Artificial model of photosynthetic oxygen evolving complex: Catalytic O2 production from water by di-μ-oxo manganese dimers supported by clay compounds

Adsorption of [(OH2)(terpy)Mn(μ-O)2Mn(terpy)(OH2)]3+ (terpy = 2,2′:6′,2ʺ-terpyridine) (1) onto montmorillonite K10 (MK10) yielded catalytic dioxygen (O2) evolution from water using a CeIV oxidant. The Mn K-edge X-ray absorption near edge structure (XANES) of the 1/MK10 hybrid suggested that the oxidation state of the di-μ-oxo Mn2 core could be MnIII–MnIV. However the pre-edge peak in the XANES spectrum of 1 adsorbed on MK10 is different from the neat 1 powder.
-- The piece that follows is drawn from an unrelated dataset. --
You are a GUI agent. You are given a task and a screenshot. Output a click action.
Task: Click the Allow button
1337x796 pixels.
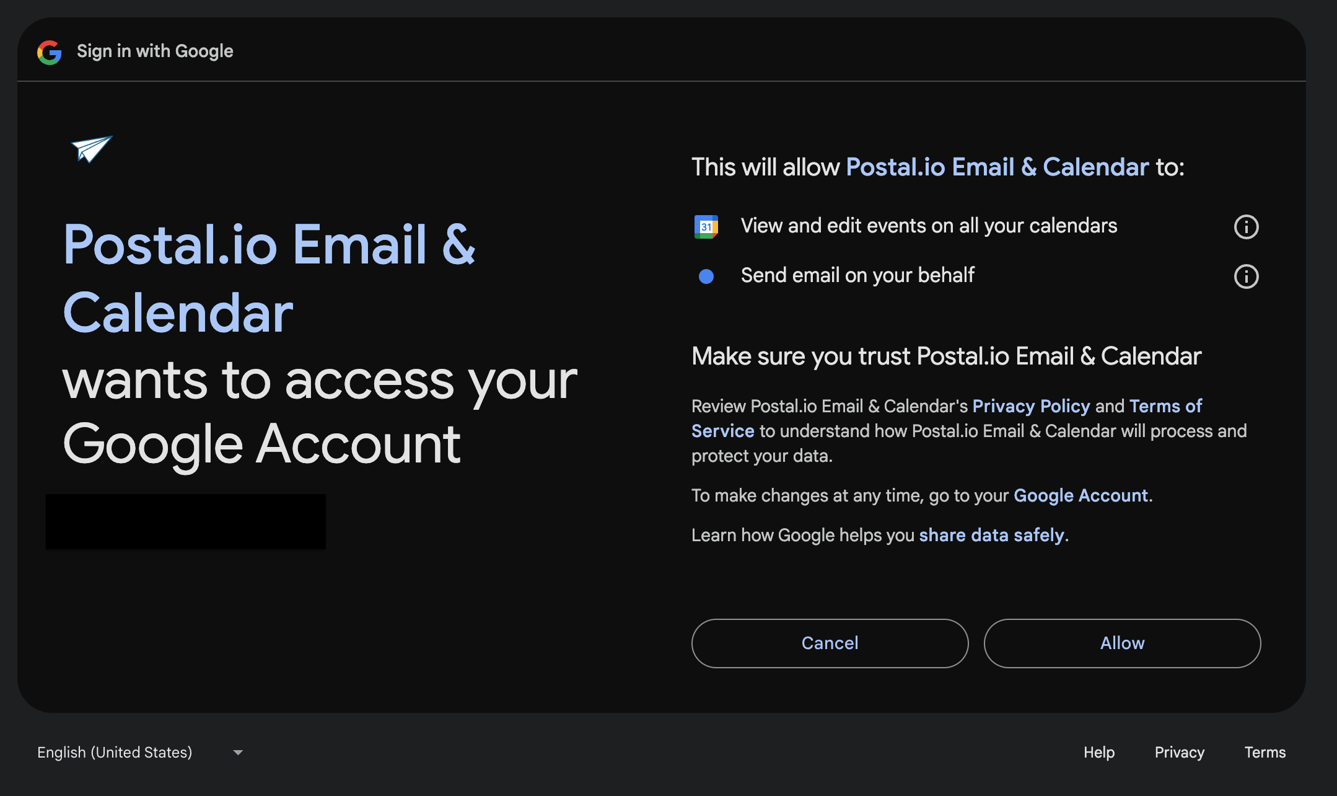point(1122,643)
The kinetic analysis of O2 evolution showed that the catalysis requires cooperation of two equivalents of 1 adsorbed on MK10. The reaction of the [(bpy)2Mn(μ-O)2Mn(bpy)2]3+ (bpy = 2,2′-bipyridine) (2)/MK10 hybrid with a CeIV oxidant evolved O2. However, the turnover number value was less than unity for 2/MK10, showing that 2 adsorbed on MK10 does not work as a catalyst. The terminal water ligands could be an important for the catalysis by adsorbed 1. The mechanism of O2 production by photosynthetic oxygen evolving complex is discussed based on catalytic O2 evolution by 1 adsorbed on MK10.